*** Provided records ***

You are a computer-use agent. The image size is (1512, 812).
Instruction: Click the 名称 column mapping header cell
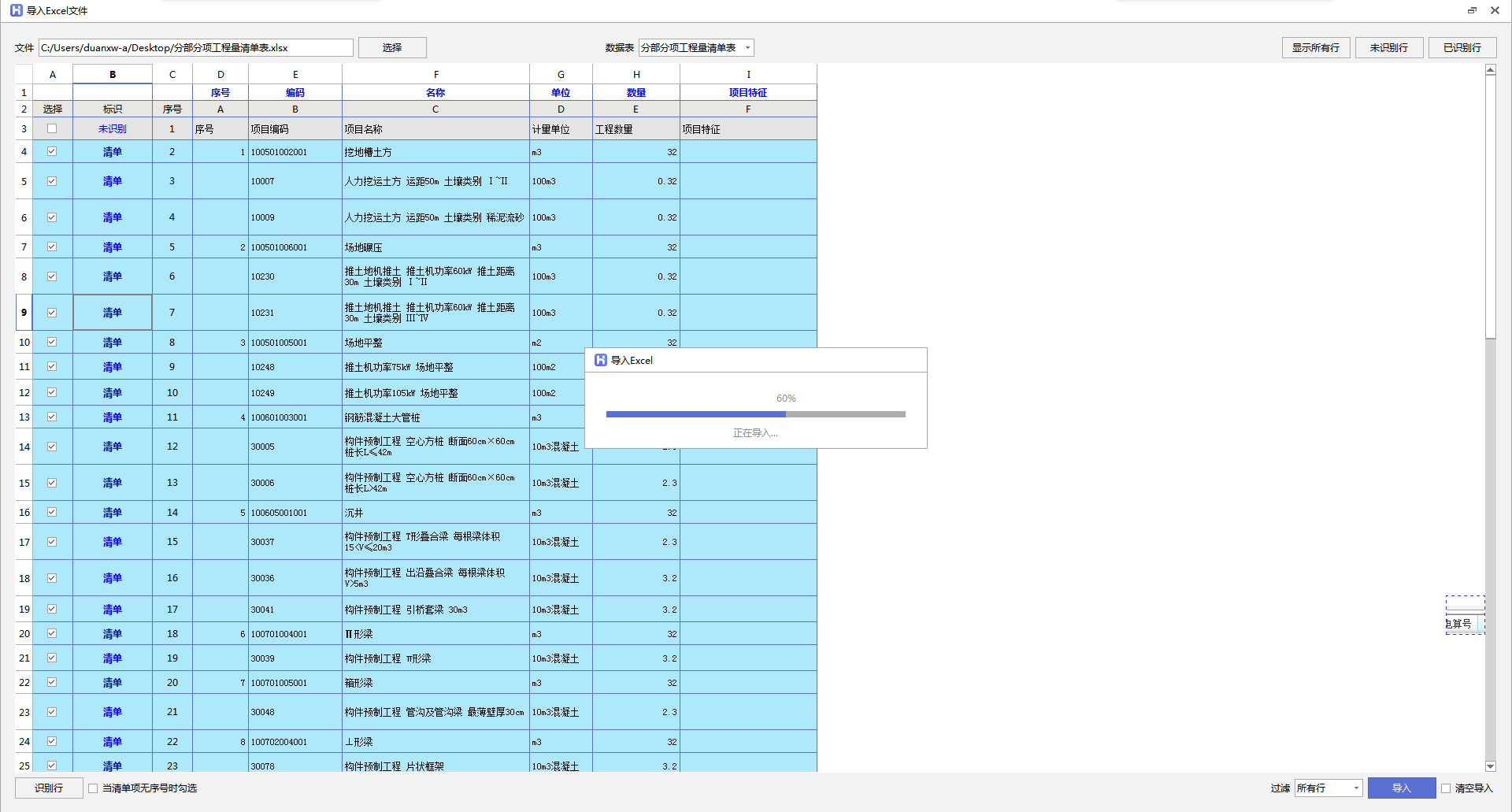pyautogui.click(x=435, y=92)
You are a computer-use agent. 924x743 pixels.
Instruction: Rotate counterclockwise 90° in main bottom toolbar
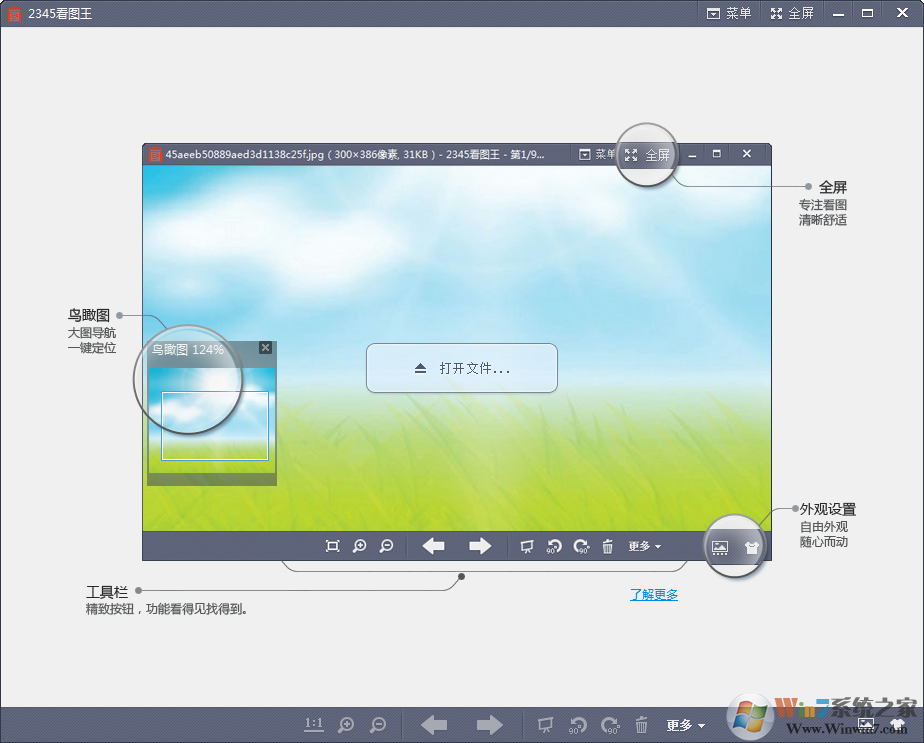point(578,726)
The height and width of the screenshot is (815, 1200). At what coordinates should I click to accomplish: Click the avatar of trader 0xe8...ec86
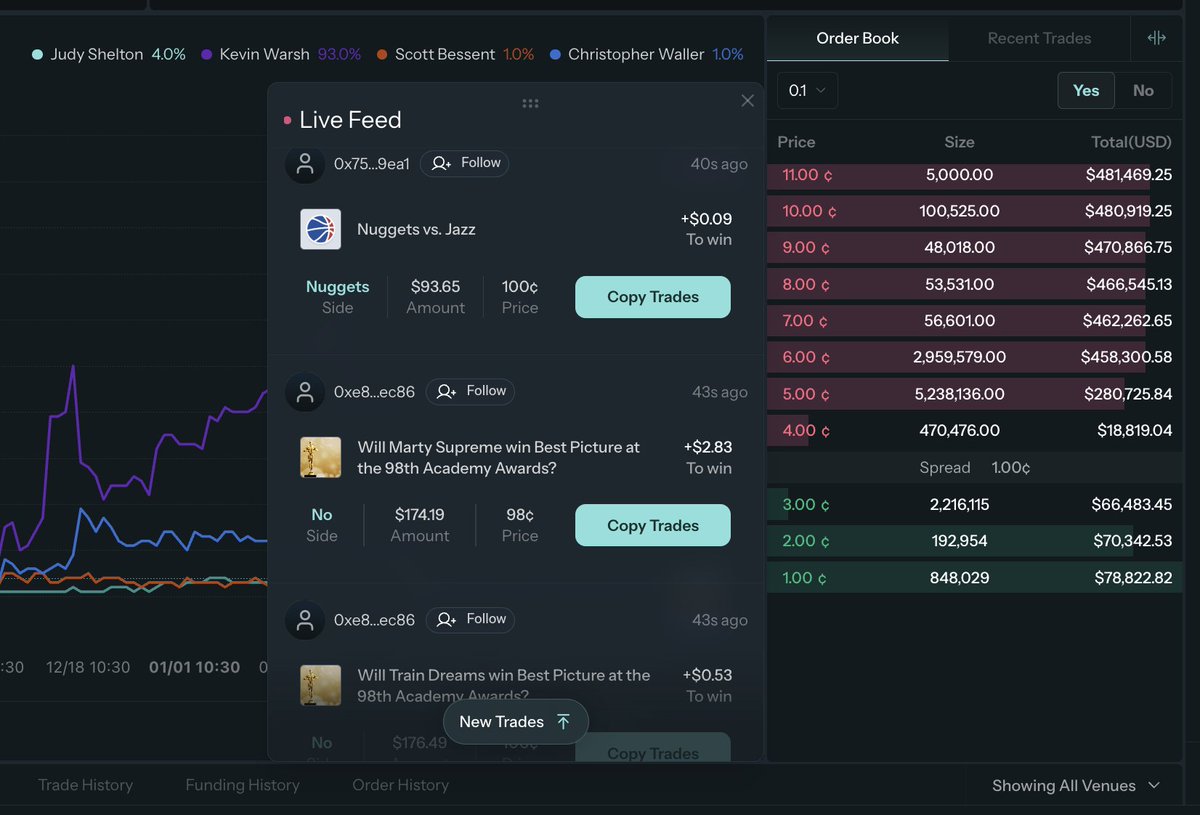(304, 392)
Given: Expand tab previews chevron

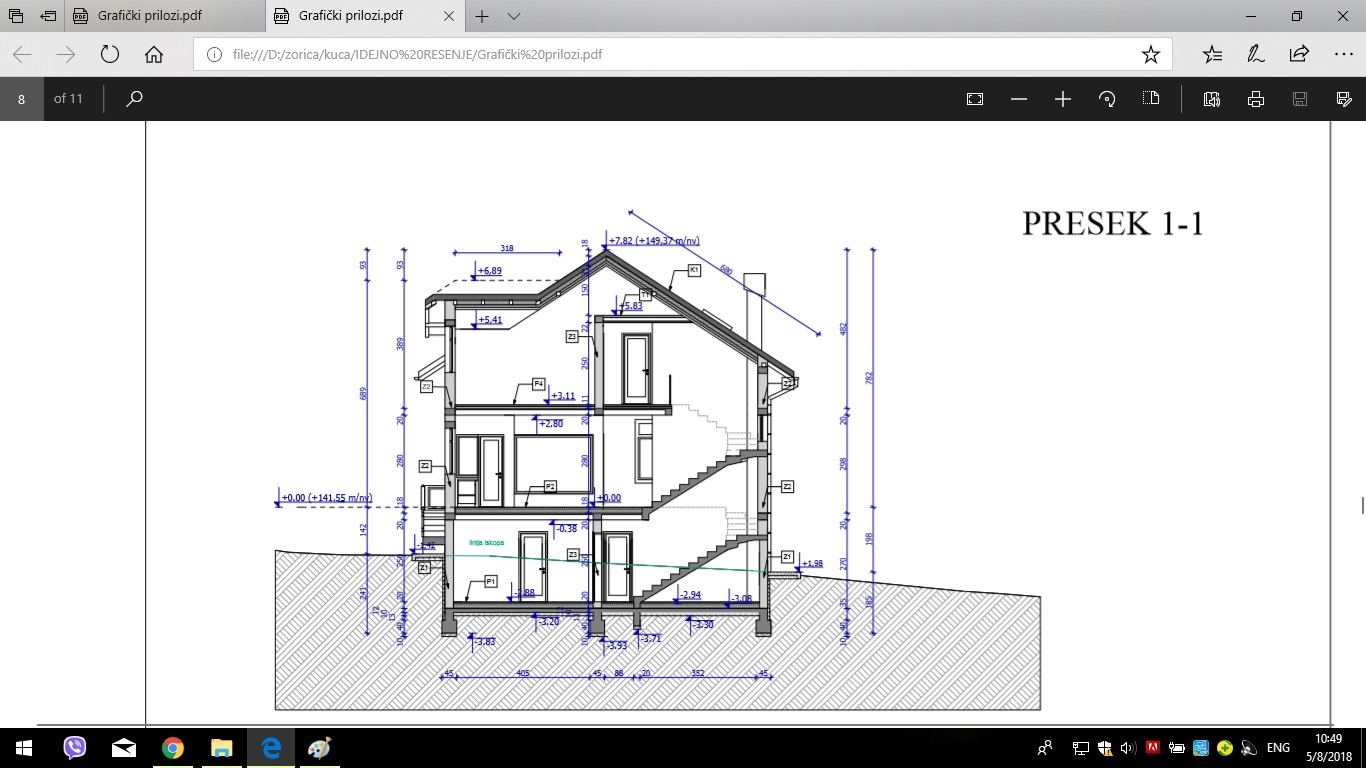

*** End of Provided records ***

* **Assignment**
Return a copy of each line in the entries that carries the string "agent".

* **Answer box**
You are a computer-use agent. The image size is (1512, 812).
You are a computer-use agent. 924x743 pixels.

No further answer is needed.